I found a great link on the TSX website where you can download an Excel file providing all mining companies listed on either the TSX or TSXV accompanied by their Market Capitalization and several additional features about each company.

A quick look at the market cap data alone speaks volumes. Mining is a winner-take-all type of industry where a tiny fraction of companies account for the majority of the total value. The two top dogs alone, Newmont and Barrick, account for 20% of the total market cap of the entire list. Have a look at the cumulative distribution graphs below and note the logarithmic scale for market cap.

This type of inequality is not new. Vilfredo Pareto spotted a similar phenomenon over 100 years ago when looking at wealth distribution in Italy, noting that 20% of the population owned 80% of the land. I took a similar approach, comparing the market cap of TSX/TSXV listed companies for various industries to produce the table below. All industries, and not least mining, show even greater inequality than proposed by Pareto’s famous 80/20 rule. Using data distributed in such a manner is tricky. Statistical parameters such as mean and standard deviation are dominated by the favored few values at the extreme and become significantly less informative.

Industry Top 20%*
Technology 98%
Mining 96%
Oil & Gas 95%
Financial Services 93%
Industrial Products & Services 91%
Consumer Products & Services 98%
Life Sciences 89%

*Percent of total market capitalization of TSX/TSXV listed companies found in the largest top 20%

Company Features

Referring back to the mining company dataset, we can see other pieces of information or 'features' for these companies such as their regions of operation, commodities of focus and listing information. Given my interest in market cap, it’s natural to raise the question: How do these other features relate to the company’s market cap?

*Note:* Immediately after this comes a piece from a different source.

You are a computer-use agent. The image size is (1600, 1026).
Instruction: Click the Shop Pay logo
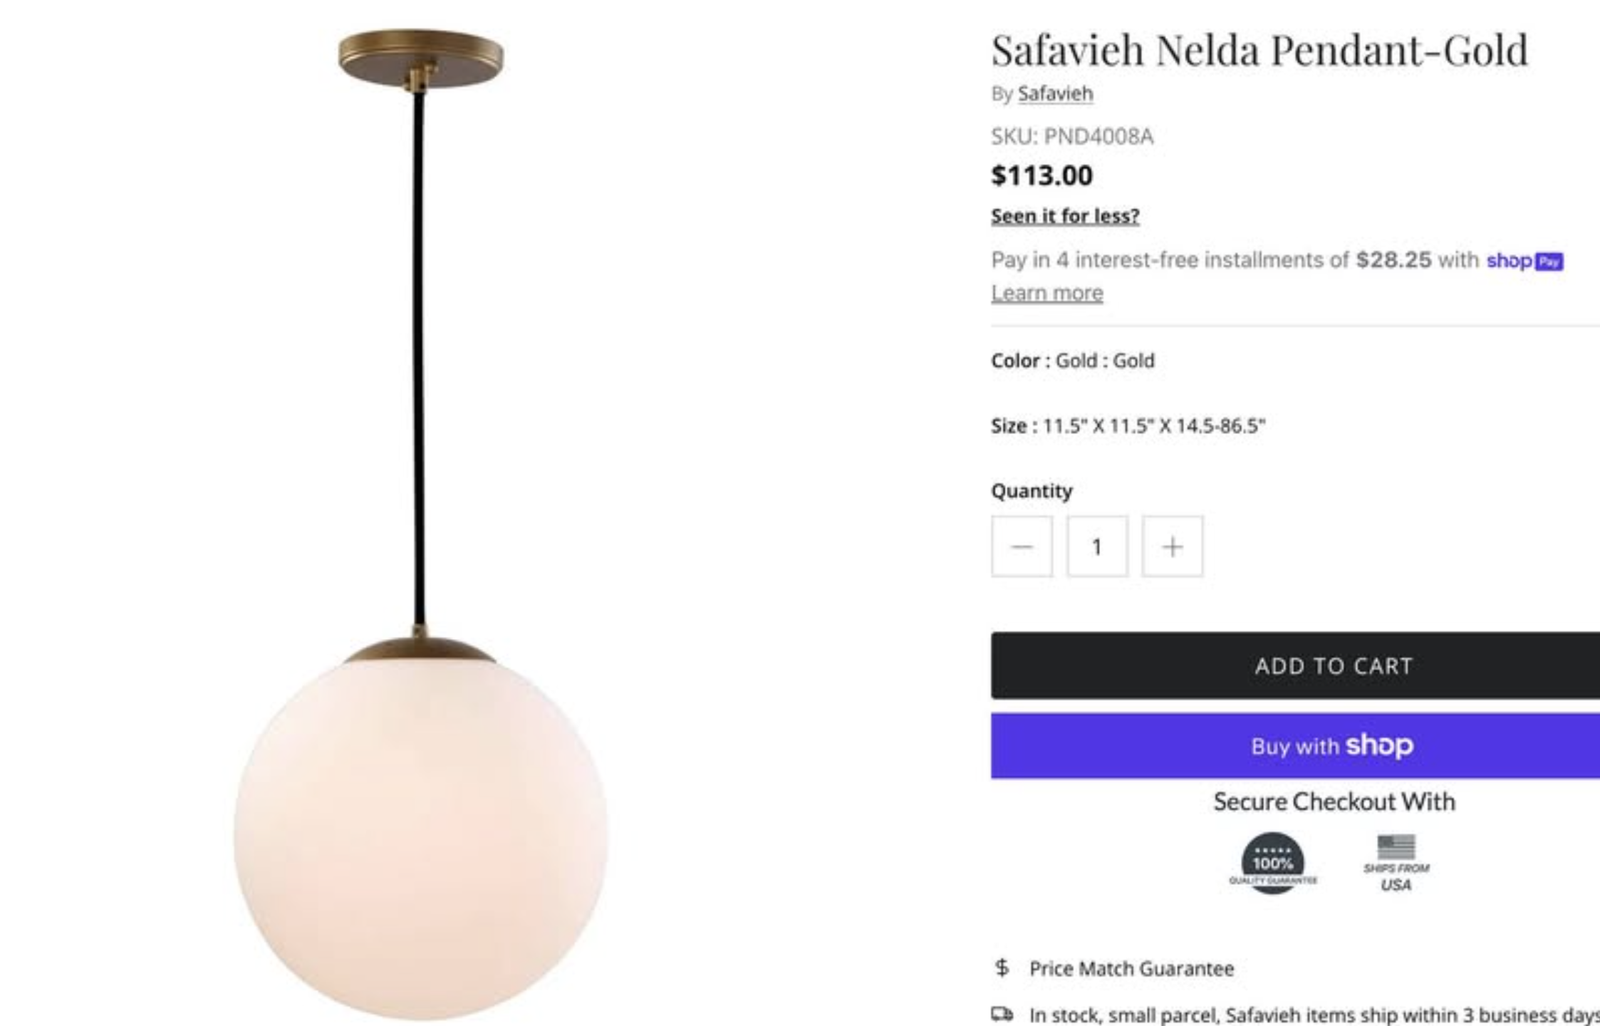click(x=1524, y=260)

Having taken an interest in machine learning, I’ve learned a few tricks to tease out hidden patterns in data. Applying a clever algorithm called RReleifF to our mining company data reveals which features are the most useful in predicting the market cap. Based on this algorithm, the top 5 are:

  1. Listing Type: Describes how companies landed on their respective exchange. Examples include the typical Initial Public Offering (IPO), former TSXV company graduating to the TSX and vice versa, and the IPO of a Capital Pool Company.
  2. Index Component: Is the company included as a component in an index such as the S&P/TSX 60 or the S&P/TSX Venture Composite Index?
  3. Exchange/Tier: Is the company listed on the TSX. If its the TSXV, is it a Tier 1 (i.e. premiere) or Tier 2 company? No surprises here given that the TSX is reserved for better established companies.
  4. Gold: Is gold one of the commodities of focus for the company?
  5. Canada: Is the company operating in Canada?
Predicting Market Capitalization

Here's another question: How well do these features, working as an ensemble, predict the market cap of a company? To answer this, I reach once more into my bag of machine learning tricks and pull out a handful of algorithms from linear regression to a neural network. I pocket a small fraction of the data (10%) and shove the rest through these algorithms, allowing them to spot patterns between market cap and the various features. Once trained-up, the algorithms spit-out predictive models that I can play with. I test the predictive power of these models by feeding in the features of the data I saved in my pocket and see how close their market cap predictions are to the truth. In the end, my Adaptive Boosting algorithm (great explanation found here) prevailed as the most precise.

Just how precise are those predictions? Not much. In those cumulative frequency graphs above, I see a wide range or spread of values for market cap caused by all manner of factors. My model can explain away some of that variability, but only about 20-25%*. The figure below helps illustrate the point. The ‘Raw Data’ cumulative frequency curve (market caps of all mining companies) states 60% of company market caps will fall between CAD $6M and $122M. The ‘ML Model’ curve, on the other hand, predicts a range of CAD $16M and $210M at 60% confidence using features of a company whose market cap I know to be $125M. A more precise model would provide a tighter range approaching a vertical line.


Why is the model so imprecise? Lack of feature data. There’s a metric tonne of information about these companies that is not present in our data set. While much of that information is unknowable to humankind, I'm comfortable saying there’s plenty of recorded knowledge that could improve the model precision to a far greater extent. Imagine what we could do if the dataset included production figures, resources/reserves, or the criminal record of the management team?

For what it’s worth, I’ve made the predictive model available on my website. Follow this link and play around with the inputs. You might just find a company that is under-appreciated and consequently under valued, the proverbial “diamond in the rough.”

*I'm using a bunch of data transformations to get the market cap distribution looking nearly Gaussian and calculating Mean Absolute Deviations to make this claim.